A jury ruled that New York-based Abacus Federal Savings Bank and two of its senior officers are not guilty of defrauding Fannie Mae, bringing some closure to a case that began in 2012 and a trial that began four months ago.
Just over two years ago, Manhattan District Attorney Cyrus Vance filed charges against Abacus Federal and 19 individuals associated with the bank, accusing the bank of selling fraudulent loans to Fannie Mae. The bank and its employees stood accused of inflating the income of loan applicants and falsifying documents.
According to a report from the New York Times, a New York jury found Abacus not guilty of charges including grand larceny, conspiracy, falsifying business records and residential mortgage fraud.
From the New York Times report:
Ten of the defendants pleaded guilty, and some of those agreed to testify for the prosecution against their superiors.
But the bank’s chief credit officer, Yiu Wah Wong, and Raymond Tam, who was the loan origination supervisor, went to trial in late January, along with the bank itself, as a corporate entity. Seven former employees still await trial.
Mr. Wong and Mr. Tam were found not guilty of all charges against them, including grand larceny, conspiracy, falsifying business records and mortgage fraud. They argued at trial that they were unaware of the fraudulent documents being created by loan originators, who earned commissions and had a financial incentive to burnish the borrower’s credentials.
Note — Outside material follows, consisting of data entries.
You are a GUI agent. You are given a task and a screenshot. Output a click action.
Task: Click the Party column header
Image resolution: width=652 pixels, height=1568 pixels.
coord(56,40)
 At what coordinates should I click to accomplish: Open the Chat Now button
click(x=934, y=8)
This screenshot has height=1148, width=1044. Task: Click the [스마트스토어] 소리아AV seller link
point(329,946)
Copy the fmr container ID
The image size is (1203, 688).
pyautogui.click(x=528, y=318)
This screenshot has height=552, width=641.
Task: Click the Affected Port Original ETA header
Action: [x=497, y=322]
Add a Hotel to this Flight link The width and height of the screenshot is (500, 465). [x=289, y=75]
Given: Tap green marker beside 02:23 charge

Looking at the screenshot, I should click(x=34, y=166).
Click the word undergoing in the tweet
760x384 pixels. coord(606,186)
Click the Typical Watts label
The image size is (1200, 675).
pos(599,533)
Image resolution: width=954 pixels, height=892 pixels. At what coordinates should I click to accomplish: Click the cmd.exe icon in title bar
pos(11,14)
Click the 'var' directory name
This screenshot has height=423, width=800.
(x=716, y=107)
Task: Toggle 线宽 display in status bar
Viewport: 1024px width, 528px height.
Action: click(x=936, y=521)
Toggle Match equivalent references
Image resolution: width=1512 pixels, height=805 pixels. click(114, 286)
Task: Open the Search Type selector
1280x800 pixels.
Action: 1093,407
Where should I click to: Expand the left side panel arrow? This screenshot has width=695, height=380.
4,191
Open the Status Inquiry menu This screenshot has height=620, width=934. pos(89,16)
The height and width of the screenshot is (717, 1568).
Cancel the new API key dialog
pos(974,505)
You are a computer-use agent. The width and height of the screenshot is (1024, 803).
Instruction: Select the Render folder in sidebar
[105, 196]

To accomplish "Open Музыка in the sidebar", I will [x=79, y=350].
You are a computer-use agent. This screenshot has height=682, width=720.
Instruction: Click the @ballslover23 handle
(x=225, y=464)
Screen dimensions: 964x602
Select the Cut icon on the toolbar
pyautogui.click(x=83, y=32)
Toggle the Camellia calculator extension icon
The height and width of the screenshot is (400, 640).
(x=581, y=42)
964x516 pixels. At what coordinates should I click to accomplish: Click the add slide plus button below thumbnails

According to the Times report, Abacus is a small bank that has a “major presence” among New York City’s Chinese population.
Again from the Times:
From the start, it was a difficult case for prosecutors to prove. Loan originators and borrowers testified they had colluded on loan after loan — evidence related to 32 mortgages was presented — to overstate the income and exaggerate the job titles of mortgage applicants. Yet few of the bank’s loans went into default. The bank’s default rate was 0.3 percent during the period covered by the indictment, from May 2005 to February 2010 — far below the national average.